La mayor parte de las personas que han estudiado artes visuales durante las últimas 3 décadas, a lo largo y ancho del mundo, han tenido que leer el breve ensayo “la obra de arte en la época de su reproductibilidad técnica” que Walter Benjamin escribió a mediados de los años treinta, cuando Hitler ya gobernaba Alemania.

La peculiaridad de este texto es que parece antagónico a las ideas emergentes en torno al arte moderno que ya por ese entonces habían comenzado a alinear las acciones de instituciones como el museo y la academia, con las del mercado, que celebraban de manera acrítica la idea de que el arte surgiría de una experiencia de originalidad que embebía tanto a las obras y los autores, como a la propia actividad creativa.

El concepto de originalidad hace parte de la herencia que nos dejo el romanticismo y se basa en la valoración de lo único, lo auténtico y lo singular como fundamentos de las obras. Las prácticas del arte en diferentes épocas y culturas se han basado en la adopción de convenciones culturales, de manera que podrían entenderse como la incesante repetición de los mismos códigos. Valorar el arte por su hipotética originalidad parece ignorar la importancia de la repetición o la reproductibilidad dentro de su práctica. En los siglos precedentes a nuestra época se desarrollaron métodos de reproductibilidad técnica, que permitieron serializar la proliferación de imágenes, ya fuera como piezas gráficas o como esculturas múltiples, que luego serían complementados por la fotografía. Sin embargo, estamos aún lejos de considerar que una foto de una obra que circule en internet suscite el mismo deseo de ser vista que una obra “original” en un espacio de exhibición o más aun, que lleguemos a pagar por ella. Sin embargo, desde marzo solo hemos podido acceder a las grandes exposiciones o las nuevas obras de los artistas por sus cuentas de Instagram, sus sitios web o los intercambios generados por las nuevas plataformas virtuales de interacción social.

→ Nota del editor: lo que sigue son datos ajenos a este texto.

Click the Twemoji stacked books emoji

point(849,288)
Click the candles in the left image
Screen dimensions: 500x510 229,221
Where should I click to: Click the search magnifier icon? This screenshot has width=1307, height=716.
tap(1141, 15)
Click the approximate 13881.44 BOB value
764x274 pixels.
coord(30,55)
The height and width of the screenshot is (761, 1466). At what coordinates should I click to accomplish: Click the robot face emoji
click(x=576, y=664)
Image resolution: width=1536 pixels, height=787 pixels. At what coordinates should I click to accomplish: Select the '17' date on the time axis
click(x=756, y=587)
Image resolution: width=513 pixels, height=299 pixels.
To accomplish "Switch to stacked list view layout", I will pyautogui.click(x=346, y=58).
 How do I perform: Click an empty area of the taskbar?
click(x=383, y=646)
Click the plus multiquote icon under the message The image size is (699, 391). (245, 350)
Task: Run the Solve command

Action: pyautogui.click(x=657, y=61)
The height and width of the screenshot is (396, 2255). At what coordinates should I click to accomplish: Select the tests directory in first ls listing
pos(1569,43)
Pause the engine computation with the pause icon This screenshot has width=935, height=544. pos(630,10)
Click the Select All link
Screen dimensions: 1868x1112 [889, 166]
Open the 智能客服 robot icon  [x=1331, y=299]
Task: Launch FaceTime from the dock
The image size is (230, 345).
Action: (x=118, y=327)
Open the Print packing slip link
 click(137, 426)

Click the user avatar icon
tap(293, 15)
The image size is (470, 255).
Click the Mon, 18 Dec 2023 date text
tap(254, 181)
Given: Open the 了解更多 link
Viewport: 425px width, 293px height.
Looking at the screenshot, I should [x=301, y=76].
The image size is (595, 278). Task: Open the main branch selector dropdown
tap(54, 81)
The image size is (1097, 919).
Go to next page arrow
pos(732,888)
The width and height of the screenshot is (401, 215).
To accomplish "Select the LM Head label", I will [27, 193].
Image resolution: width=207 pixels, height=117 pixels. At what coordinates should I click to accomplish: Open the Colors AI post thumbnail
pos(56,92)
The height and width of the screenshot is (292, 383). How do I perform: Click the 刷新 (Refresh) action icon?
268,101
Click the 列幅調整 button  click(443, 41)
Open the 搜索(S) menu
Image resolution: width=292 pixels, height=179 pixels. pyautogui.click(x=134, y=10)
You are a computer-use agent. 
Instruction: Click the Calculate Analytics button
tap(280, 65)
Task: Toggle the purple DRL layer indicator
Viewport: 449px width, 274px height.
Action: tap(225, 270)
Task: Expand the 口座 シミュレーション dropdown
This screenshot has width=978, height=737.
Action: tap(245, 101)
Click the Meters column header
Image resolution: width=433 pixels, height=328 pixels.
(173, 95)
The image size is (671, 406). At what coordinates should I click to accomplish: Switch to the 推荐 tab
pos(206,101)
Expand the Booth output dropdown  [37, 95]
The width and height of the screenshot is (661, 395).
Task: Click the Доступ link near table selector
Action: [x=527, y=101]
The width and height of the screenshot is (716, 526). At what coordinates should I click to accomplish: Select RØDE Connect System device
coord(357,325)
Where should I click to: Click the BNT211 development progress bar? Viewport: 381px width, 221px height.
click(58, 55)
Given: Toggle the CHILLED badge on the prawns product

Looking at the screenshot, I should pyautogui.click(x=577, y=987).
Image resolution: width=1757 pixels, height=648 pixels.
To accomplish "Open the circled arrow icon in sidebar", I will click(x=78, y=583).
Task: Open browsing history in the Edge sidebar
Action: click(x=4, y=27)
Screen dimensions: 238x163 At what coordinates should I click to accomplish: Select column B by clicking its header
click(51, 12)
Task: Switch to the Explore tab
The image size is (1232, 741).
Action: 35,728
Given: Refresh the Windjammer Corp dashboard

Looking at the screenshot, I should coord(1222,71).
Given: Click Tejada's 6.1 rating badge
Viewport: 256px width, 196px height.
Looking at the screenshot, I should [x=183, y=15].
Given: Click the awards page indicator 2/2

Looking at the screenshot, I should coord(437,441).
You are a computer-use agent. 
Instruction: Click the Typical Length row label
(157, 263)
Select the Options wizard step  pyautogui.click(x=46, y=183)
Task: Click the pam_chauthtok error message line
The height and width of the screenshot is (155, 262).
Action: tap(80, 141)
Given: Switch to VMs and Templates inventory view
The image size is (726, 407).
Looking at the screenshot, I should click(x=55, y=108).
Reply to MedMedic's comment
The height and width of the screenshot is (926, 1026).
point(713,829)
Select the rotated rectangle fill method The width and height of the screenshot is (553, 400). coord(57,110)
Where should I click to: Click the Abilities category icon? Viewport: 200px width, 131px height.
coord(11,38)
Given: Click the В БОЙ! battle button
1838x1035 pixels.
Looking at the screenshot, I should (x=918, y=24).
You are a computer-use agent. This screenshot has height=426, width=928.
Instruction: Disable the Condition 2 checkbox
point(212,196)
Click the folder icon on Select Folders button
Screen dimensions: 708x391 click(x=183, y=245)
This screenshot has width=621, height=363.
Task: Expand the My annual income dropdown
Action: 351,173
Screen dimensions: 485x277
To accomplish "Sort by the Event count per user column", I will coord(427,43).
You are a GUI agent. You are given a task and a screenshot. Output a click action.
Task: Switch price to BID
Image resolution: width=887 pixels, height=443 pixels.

No, es necesario que logremos entender que es lo que nos impide pensar que ver un libro de un artista o visitar sus obras en las redes sociales o sitios web, es una forma legitima de experimentar su trabajo. La reproductibilidad técnica de la que hablaba Walter Benjamín, al parecer, necesita seguir siendo revisada, porque desde hace décadas que los artistas han estado concibiendo sus proyectos desde el mismo seno de la reproductibilidad, lo que se ha incrementado por las herramientas tecnológicas que no han dejado de emerger. La serialidad llegó para quedarse.